Buck thrust the cigarette between his lips and felt for a match. "Still I've got a mind to stick it out a while," he drawled. "Accidents come in threes, they say, so there won't likely be another right soon. Well, I reckon I'd better be traveling. How long will it take that doctor man to get over?"

"Not much longer than 't will yuh, if he was home when yuh telephoned," answered Daggett. "The railroad takes a bend, an' Harpswell ain't more than a mile or two further from the Shoe-Bar than Paloma."

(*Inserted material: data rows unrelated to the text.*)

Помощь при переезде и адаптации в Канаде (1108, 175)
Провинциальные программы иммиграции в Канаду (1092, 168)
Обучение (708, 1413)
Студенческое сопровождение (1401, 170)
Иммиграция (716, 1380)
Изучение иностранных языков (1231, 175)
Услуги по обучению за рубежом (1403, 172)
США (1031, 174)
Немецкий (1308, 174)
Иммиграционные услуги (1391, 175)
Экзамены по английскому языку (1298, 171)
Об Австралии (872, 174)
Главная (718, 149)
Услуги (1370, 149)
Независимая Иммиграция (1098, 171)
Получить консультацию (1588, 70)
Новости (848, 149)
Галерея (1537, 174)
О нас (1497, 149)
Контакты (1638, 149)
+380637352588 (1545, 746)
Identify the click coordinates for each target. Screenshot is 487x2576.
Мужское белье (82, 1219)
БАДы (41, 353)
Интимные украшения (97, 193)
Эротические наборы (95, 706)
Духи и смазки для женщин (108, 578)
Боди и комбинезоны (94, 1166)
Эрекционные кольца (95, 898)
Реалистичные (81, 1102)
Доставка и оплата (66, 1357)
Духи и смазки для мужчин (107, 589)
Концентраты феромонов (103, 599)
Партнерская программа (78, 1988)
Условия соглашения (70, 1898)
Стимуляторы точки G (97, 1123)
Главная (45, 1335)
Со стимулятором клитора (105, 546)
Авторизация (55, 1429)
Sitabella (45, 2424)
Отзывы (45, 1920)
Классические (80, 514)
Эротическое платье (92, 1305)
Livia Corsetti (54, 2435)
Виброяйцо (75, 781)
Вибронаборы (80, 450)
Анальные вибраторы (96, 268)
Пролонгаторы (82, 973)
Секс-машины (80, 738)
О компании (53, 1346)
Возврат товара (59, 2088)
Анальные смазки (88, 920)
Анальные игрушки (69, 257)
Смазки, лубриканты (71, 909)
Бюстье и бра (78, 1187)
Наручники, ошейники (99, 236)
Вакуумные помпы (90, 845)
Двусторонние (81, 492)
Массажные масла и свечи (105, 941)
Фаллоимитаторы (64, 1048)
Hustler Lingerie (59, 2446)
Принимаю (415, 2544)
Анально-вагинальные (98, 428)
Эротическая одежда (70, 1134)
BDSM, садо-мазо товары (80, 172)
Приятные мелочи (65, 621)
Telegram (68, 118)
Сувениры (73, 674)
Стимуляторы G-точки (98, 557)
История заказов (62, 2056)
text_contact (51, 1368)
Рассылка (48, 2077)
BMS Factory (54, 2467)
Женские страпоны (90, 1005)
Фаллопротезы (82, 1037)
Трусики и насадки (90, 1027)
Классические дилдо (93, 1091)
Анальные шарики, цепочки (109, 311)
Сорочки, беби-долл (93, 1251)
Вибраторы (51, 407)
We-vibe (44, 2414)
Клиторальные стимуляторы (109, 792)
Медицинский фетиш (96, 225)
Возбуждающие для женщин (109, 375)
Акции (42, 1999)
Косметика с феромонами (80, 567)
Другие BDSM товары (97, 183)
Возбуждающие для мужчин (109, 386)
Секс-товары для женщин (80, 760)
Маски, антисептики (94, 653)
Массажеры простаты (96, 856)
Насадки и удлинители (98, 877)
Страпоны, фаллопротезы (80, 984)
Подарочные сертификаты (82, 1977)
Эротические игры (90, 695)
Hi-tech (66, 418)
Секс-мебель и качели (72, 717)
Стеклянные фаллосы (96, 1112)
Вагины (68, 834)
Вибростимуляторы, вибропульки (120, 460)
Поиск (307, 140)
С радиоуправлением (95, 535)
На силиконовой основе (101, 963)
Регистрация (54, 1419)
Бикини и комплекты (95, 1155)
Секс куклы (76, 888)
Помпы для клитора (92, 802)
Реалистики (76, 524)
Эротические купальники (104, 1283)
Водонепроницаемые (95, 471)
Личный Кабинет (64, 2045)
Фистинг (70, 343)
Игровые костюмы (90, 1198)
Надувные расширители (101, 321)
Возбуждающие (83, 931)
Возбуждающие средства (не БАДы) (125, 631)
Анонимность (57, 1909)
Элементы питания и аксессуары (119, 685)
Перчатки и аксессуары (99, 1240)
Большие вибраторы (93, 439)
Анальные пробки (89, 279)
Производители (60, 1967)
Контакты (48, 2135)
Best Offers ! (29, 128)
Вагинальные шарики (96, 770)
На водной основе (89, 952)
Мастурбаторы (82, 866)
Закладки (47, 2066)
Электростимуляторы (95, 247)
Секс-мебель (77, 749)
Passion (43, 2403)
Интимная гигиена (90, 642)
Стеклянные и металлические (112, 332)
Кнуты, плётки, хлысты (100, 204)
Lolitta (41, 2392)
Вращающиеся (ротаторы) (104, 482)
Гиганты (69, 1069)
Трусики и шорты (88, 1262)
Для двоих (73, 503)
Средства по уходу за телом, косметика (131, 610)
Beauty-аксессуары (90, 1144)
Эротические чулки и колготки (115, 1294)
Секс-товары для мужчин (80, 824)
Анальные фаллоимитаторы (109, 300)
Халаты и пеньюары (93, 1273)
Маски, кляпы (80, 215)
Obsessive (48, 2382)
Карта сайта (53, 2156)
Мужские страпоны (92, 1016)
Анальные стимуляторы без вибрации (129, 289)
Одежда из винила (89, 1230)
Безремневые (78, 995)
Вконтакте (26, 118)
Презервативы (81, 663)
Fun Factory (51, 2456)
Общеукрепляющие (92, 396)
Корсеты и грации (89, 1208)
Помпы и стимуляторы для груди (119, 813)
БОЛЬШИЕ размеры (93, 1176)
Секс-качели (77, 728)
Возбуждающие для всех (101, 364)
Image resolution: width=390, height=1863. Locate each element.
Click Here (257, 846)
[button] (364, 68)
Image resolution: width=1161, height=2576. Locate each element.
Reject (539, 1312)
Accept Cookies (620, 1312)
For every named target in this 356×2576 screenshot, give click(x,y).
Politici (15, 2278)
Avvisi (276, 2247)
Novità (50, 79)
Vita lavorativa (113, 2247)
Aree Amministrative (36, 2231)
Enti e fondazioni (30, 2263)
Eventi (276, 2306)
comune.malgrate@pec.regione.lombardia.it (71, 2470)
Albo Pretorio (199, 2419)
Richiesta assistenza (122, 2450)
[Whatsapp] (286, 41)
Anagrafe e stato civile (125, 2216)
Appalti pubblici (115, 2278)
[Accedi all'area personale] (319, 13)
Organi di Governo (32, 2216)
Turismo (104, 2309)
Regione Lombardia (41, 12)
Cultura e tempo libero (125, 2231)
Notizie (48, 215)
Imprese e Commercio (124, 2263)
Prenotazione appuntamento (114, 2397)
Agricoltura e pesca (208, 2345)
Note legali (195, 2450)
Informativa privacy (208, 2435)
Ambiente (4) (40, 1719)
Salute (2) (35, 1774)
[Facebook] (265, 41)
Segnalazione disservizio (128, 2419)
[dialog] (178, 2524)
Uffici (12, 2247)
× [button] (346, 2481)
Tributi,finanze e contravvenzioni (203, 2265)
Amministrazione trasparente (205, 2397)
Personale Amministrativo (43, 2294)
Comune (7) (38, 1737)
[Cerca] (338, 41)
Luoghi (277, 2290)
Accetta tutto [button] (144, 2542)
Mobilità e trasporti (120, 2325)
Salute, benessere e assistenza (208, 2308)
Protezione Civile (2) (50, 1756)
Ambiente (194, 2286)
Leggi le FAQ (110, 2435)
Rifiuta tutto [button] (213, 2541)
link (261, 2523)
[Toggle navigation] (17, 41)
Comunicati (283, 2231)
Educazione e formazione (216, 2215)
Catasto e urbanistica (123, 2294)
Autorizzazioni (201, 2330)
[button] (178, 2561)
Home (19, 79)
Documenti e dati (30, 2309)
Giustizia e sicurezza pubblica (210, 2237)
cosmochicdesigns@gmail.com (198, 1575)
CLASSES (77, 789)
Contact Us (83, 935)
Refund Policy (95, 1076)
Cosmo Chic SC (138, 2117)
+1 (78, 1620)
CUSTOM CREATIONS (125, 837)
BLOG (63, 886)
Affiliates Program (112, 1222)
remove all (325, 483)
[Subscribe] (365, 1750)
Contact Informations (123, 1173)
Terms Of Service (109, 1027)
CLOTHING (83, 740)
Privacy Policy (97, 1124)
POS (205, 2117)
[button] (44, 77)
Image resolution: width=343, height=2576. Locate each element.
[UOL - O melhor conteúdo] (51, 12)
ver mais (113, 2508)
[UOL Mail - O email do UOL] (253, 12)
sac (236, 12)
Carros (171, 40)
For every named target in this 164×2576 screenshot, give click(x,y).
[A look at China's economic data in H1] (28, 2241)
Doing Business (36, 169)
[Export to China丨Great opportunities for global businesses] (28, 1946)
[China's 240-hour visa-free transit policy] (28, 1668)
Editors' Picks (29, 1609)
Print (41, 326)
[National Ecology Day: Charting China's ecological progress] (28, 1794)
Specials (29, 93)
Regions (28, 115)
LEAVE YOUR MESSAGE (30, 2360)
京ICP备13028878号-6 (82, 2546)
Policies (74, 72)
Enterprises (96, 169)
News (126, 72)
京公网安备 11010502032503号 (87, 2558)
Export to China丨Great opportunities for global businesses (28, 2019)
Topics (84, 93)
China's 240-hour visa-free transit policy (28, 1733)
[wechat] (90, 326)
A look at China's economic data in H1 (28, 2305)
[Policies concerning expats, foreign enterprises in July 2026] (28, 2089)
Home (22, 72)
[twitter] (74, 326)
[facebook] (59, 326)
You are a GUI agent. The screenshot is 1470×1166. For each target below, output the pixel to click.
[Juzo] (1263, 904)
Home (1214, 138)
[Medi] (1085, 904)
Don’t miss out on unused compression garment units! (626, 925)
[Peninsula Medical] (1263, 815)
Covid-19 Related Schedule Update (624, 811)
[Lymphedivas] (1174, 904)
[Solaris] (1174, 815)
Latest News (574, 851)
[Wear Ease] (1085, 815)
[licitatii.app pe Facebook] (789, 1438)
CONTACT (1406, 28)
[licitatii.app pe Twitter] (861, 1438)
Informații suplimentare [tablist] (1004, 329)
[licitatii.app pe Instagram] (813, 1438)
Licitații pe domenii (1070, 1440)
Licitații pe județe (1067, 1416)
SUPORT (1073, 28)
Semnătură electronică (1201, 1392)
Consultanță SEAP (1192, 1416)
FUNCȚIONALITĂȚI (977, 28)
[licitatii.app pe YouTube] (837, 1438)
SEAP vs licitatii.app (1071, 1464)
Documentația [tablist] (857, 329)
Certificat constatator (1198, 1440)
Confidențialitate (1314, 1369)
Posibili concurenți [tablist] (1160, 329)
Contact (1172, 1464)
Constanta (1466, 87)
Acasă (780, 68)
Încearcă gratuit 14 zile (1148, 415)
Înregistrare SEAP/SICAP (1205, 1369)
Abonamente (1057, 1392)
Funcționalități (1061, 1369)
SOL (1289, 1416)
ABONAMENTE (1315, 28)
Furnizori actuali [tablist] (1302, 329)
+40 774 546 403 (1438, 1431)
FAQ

Evidently Dr. Blanchard must have been at home, for Buck had just finished unsaddling and was coming away from the corral when he rode up. Stratton took his horse and answered his brief questions as to the accident, and then walked down to the bunk-house with his blankets, tarp, and other belongings. The place was empty, for it was after one o'clock and evidently the men had gone off somewhere directly after dinner. Indeed, Buck learned as much from Pedro when he went back to forage for something to eat.

"They go to move herd some place," shrugged the Mexican. "W'ere, I don' know."

Stratton ate his meal of beef, bread, and warmed-over coffee in silence and then returned to the bunk-house, vaguely dissatisfied at the idle afternoon which stretched before him. Of course, Lynch had no way of knowing when he would get back from town, but it seemed to Buck that an up-and-doing foreman would have left word for him to join them when he did return.

"Unless, of course, he don't want me around," murmured Stratton. "Though for the life of me I can't see what he gains by keeping me idle."

Presently it occurred to him that this might be a good chance of pursuing some of the investigations he had planned. Since noticing the disreputable condition of the fence the afternoon of his arrival, he had kept his eyes open, and a number of other little signs had confirmed his suspicion that the ranch had very much gone to seed. Of course this might be merely the result of careless, slovenly methods on the part of the foreman, and possibly it did not extend to anything really radical. It would need a much wider, more general inspection to justify a definite conclusion, and Stratton decided he might as well do some of it this afternoon. On the plea of seeking Lynch and the other men, he could ride almost anywhere without exciting suspicion, and he at once left the bunk-house to carry out his plan. Just outside the door he met Dr. Blanchard.